Auf in den Osten von Oberbayern
Der Blick richtet sich nach Osten. Da war doch noch was… Weitere Seen in Oberbayern wollen erkundet werden.
Weit ist der Sommer fortgeschritten, der Hochsommer zusammengebrochen, die Nächte sind kühl, Gewitter haben die Seen deutlich abkühlen lassen, aber noch ist die Freiwassersaison nicht vorbei. Und das heißt: Ich kann dem Wöhrsee in Burghausen einen Besuch abstatten. Der nämlich gehört auch zu den bekannteren Gewässern seiner Art, zum einen, weil er zum Fuß der sehr berühmten Burg gelegen ist, zum anderen, weil er winters ein Eldorado für Eiswasserschwimmer darstellt.

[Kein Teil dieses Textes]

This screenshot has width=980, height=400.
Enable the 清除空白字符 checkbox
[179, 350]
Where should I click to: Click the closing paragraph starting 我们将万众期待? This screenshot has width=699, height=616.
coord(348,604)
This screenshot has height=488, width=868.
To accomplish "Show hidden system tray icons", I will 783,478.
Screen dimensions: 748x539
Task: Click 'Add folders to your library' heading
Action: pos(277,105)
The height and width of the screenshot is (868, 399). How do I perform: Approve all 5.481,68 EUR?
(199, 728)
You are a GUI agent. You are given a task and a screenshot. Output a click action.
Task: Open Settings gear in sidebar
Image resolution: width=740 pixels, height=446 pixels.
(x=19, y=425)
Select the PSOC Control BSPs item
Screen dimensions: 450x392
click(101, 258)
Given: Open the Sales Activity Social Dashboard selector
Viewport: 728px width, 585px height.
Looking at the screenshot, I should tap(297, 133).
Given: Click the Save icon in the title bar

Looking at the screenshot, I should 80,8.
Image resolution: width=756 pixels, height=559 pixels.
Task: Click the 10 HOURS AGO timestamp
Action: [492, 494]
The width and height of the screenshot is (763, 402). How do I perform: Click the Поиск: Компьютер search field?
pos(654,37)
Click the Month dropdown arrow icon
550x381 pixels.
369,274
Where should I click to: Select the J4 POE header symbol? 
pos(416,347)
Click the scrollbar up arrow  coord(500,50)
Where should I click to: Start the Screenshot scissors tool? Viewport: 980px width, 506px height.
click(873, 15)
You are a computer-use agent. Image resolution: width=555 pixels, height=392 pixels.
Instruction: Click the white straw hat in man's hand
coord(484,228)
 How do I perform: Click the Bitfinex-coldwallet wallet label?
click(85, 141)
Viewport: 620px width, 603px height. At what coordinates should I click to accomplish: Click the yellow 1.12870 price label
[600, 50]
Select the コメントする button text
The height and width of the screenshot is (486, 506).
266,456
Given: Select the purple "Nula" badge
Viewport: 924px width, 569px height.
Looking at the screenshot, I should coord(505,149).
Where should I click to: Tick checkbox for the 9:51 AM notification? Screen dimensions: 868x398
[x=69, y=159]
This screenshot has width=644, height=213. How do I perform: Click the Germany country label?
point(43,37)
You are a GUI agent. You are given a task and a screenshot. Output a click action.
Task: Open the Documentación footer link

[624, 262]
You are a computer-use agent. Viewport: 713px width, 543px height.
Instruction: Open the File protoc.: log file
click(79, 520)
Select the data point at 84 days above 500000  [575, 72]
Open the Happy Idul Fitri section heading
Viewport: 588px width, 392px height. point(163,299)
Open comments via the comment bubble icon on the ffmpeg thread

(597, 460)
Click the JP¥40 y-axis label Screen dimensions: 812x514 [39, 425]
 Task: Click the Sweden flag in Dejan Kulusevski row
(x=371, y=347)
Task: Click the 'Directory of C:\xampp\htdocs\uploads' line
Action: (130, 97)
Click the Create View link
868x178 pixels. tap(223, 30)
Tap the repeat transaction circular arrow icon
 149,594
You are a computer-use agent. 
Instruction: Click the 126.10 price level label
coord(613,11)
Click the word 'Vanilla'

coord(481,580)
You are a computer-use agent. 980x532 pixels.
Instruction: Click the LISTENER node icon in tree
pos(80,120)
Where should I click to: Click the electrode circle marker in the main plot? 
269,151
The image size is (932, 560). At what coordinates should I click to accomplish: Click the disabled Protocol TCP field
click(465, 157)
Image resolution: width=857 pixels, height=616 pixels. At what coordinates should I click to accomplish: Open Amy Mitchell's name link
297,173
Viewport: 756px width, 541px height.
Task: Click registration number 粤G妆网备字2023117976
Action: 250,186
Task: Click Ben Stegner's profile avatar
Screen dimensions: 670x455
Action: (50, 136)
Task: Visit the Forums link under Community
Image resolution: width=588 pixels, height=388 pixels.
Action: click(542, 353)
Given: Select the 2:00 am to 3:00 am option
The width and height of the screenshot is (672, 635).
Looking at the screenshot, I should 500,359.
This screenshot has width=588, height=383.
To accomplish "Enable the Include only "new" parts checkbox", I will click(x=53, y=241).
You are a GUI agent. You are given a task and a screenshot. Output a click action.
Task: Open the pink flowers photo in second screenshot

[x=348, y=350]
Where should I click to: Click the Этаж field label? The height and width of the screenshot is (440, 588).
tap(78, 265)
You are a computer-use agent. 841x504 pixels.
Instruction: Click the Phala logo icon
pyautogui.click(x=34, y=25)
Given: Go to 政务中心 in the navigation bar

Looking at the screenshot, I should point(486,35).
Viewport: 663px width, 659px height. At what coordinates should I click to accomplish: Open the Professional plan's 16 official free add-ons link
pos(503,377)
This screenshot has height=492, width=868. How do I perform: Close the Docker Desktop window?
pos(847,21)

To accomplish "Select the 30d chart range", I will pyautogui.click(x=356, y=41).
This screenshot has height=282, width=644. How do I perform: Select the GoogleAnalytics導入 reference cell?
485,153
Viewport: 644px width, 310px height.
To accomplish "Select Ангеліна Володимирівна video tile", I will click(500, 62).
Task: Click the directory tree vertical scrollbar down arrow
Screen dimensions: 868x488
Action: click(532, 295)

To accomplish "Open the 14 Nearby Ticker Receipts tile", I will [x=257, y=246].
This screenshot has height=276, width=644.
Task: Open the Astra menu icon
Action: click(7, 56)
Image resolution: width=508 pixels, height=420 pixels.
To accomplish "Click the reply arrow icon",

Auf dem Weg nach Burghausen komme ich mehr oder weniger am Marktler Badesee vorbei, in dem ich Ende September 2024 schon mal war. Das ist eine gute Gelegenheit für eine zweite Runde:
1. Marktler Badesee
Das wohl Markanteste an diesem kleinen Badesee ist seine Brücke zwischen dem West- und Ostteil des ehemaligen Altarms am Inn. Sie verbindet die Nord- und Südufer mit den Badeplätzen an der schmalsten und zugleich flachsten Stelle des Sees.
Die Wassertiefe beträgt hier etwas mehr als einen Meter, schwimmen unter der Brücke geht so gerade noch, springen von der Brücke wäre also im wahrsten Wortsinn halsbrecherisch und ist daher aus guten Gründen verboten. Alternativ dazu wurde in der Nähe der Wasserwacht ein Sprungturm errichtet, der aber angesichts der frühen Tageszeit meines Besuchs noch nicht frequentiert wird.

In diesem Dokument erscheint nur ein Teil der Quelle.